Devaney is a young man who knows his own mind. The Barnsley-born Republic of Ireland international went against his parent club’s wishes to accept the chance to join St Mirren for the second half of the season. While several teammates from Manchester United’s Under-21 side—which he captained in the first half of the campaign—have struggled for regular minutes during their own loan moves, Devaney has started for the 13th time against Kilmarnock. Interim manager Craig McLeish has trusted him to anchor the midfield despite his youth, just as predecessor Stephen Robinson did before moving to Aberdeen in March.

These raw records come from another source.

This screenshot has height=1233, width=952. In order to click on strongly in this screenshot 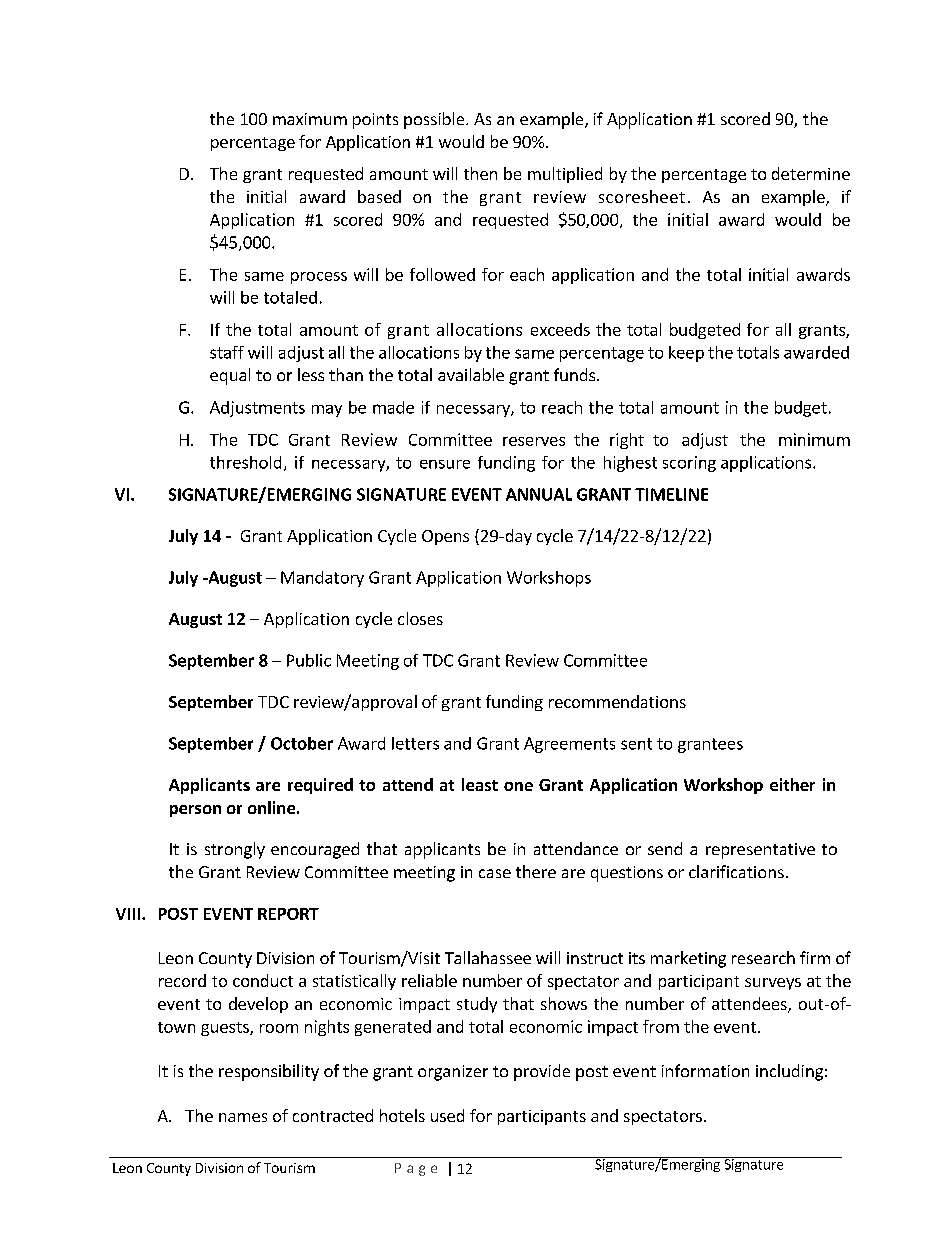, I will do `click(235, 850)`.
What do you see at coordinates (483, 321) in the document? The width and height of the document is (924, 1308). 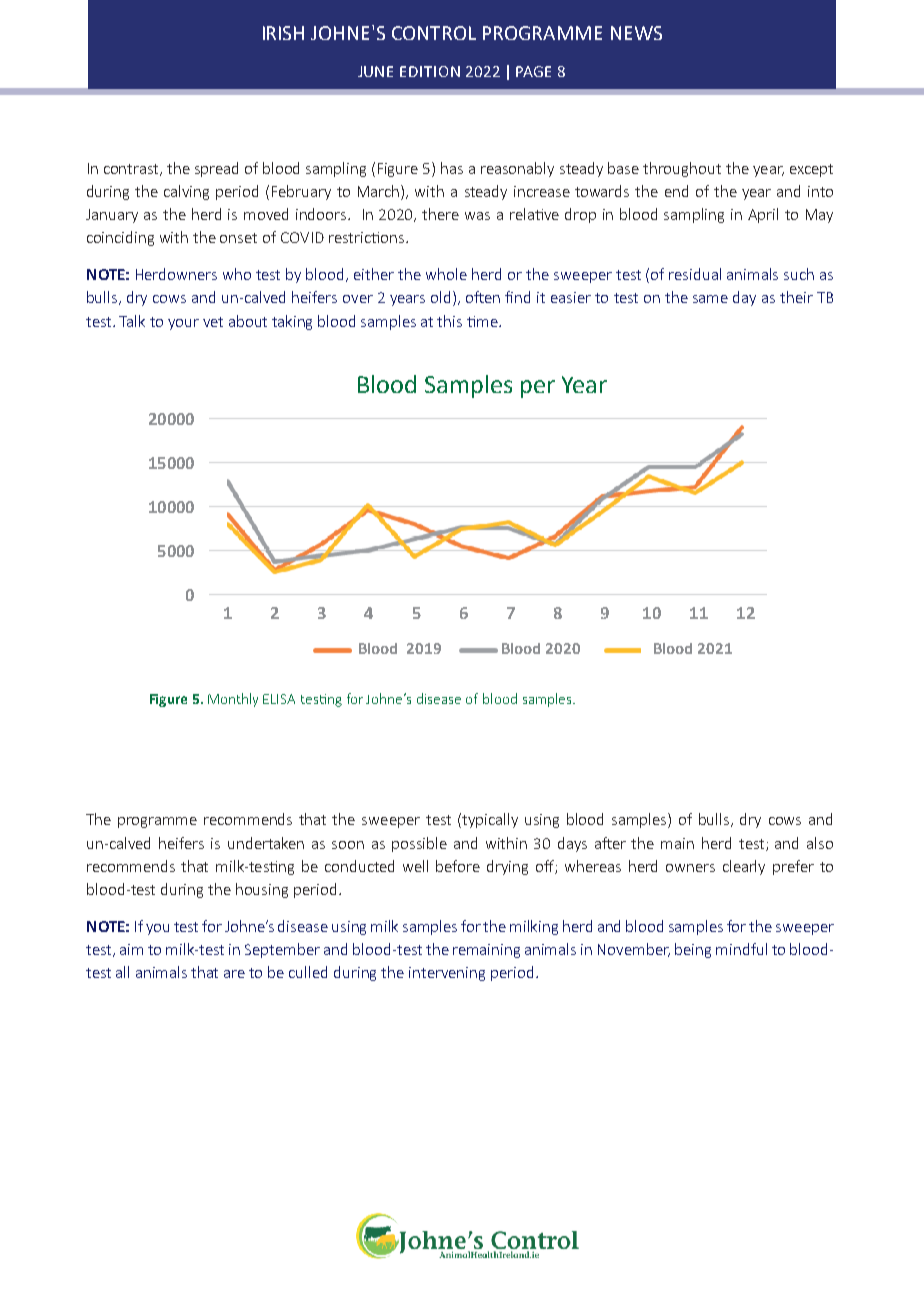 I see `time` at bounding box center [483, 321].
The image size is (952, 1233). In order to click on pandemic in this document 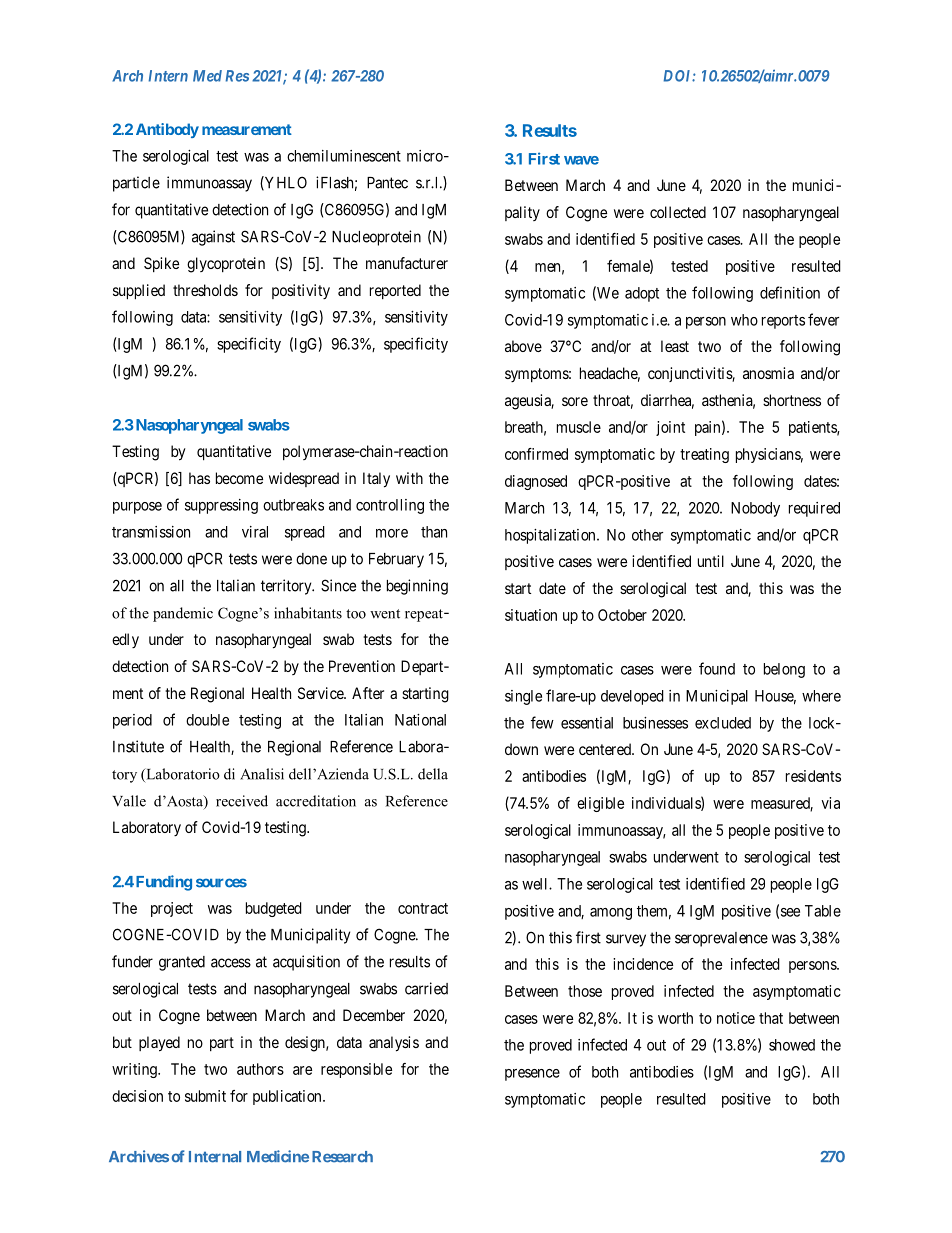, I will do `click(183, 614)`.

“St Mirren came about really late,” Devaney said of the deadline-day loan switch. “There had been conversations with Travis [Binnion, then in charge of United’s youth teams] and Stephen Torpey, the head of academy, who said I’d had a really positive start to the season and thought the next step was to go out on loan. I had somewhere else lined up, which the club wanted me to pursue, but when I heard about St Mirren, it was an opportunity I wanted to take. I’ve grown up having an eye on the Scottish league and I thought it would be a great opportunity. I’m happy with how it’s gone.”

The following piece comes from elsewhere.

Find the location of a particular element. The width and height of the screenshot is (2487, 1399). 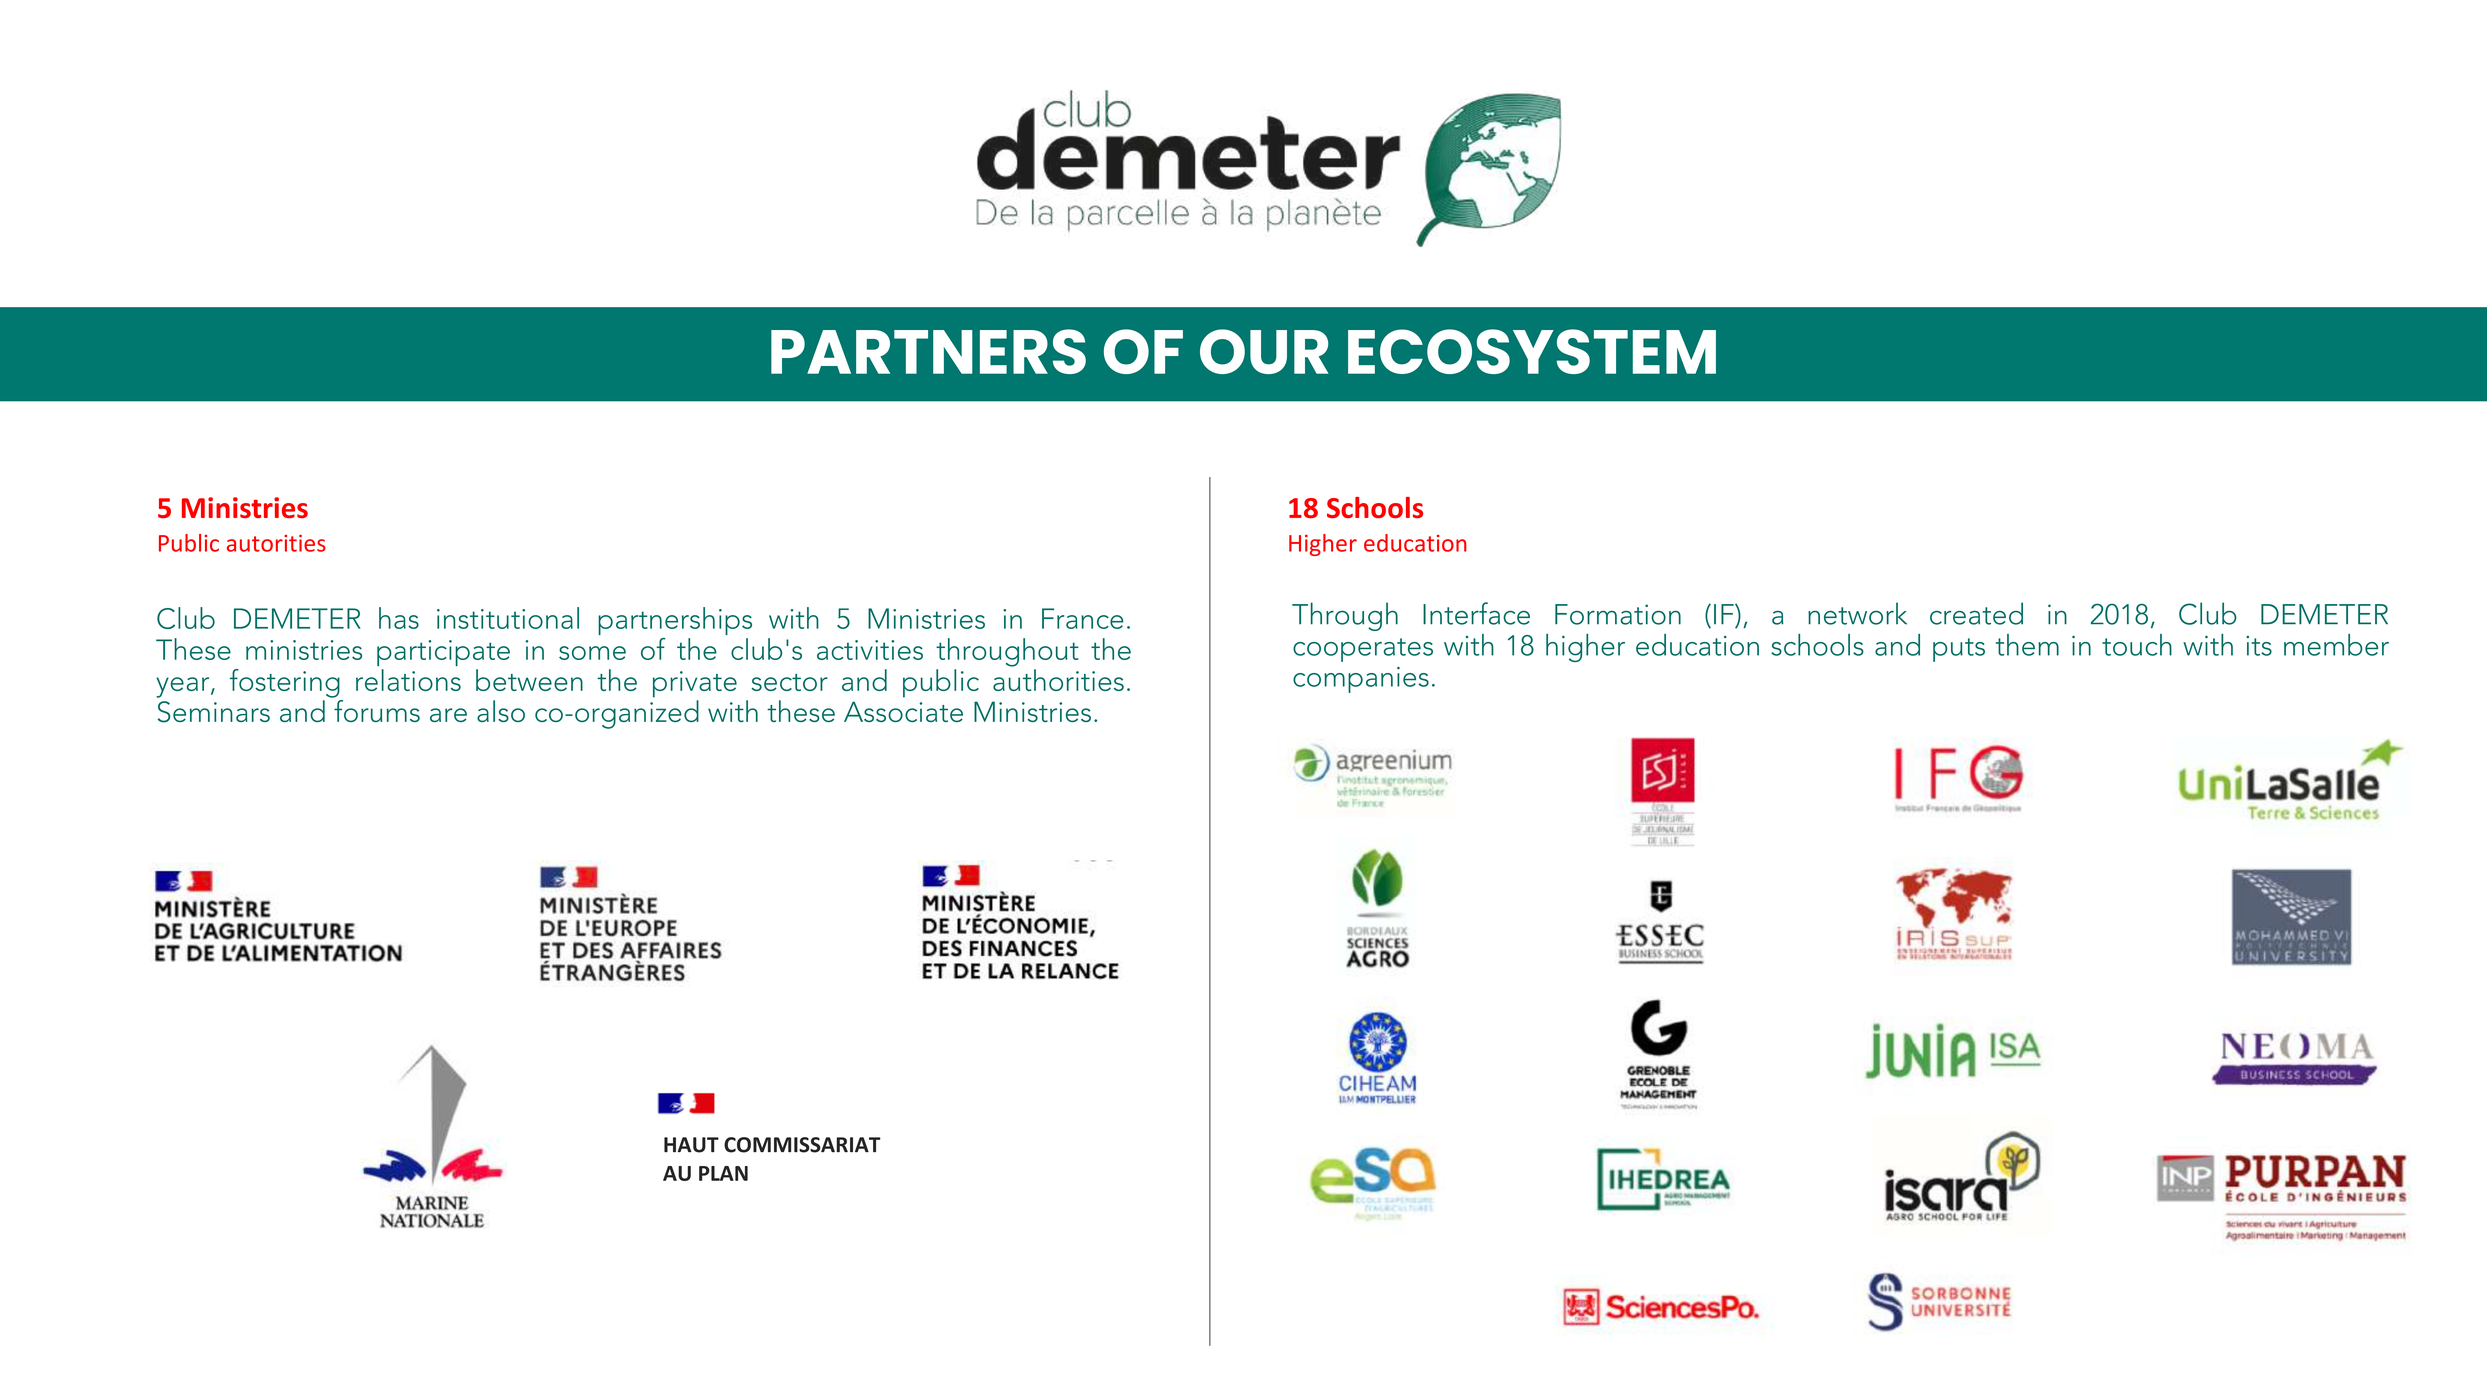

Family Irish connections tend to make Celtic of interest, so it is a pleasant coincidence that the biggest away game Devaney has played in, and the biggest standalone match, came against Martin O’Neill’s side. Both games—in the Premiership and the Scottish Cup semi-final—ended in defeat, the former by a single goal, the latter after extra-time. But according to Devaney, the league game at Celtic Park felt familiar.

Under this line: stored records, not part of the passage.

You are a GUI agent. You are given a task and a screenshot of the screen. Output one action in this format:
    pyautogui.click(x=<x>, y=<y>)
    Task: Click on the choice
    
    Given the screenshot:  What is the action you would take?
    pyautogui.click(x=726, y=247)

“It was the first game where we were driving up to the stadium and it reminded me a lot of Old Trafford,” he said. “When I went to games there as a kid, you’ve got the stalls with the scarfs and there’s hundreds of people outside the stadium watching you walk in. Playing in front of 60,000 is not something I had done before, but that was another thing that attracted me to this league. Once you get the first minute out the way and you’ve taken it all in, you blank it out. I’ve said that to my family, although they don’t quite understand how you can do that. For the level I want to go and play at, playing in front of crowds like that is obviously going to help.”
Image source, Getty Images
Image caption, Jacob Devaney was called up by the Republic of Ireland Under-21 squad in March
Devaney spent the first quarter of the season in central defence at United before switching to his preferred central midfield slot. He even started at full-back at times, which he believes is part of his United education.
“I see myself as a leader,” he said. “If you put me anywhere on the pitch, I’d like to think I’d go and do a job. Coming into United as an under-nine, you play a bit of everywhere; centre-back, right-back, centre-midfield in my case. It’s the way we are brought up, so we can all play in different positions.”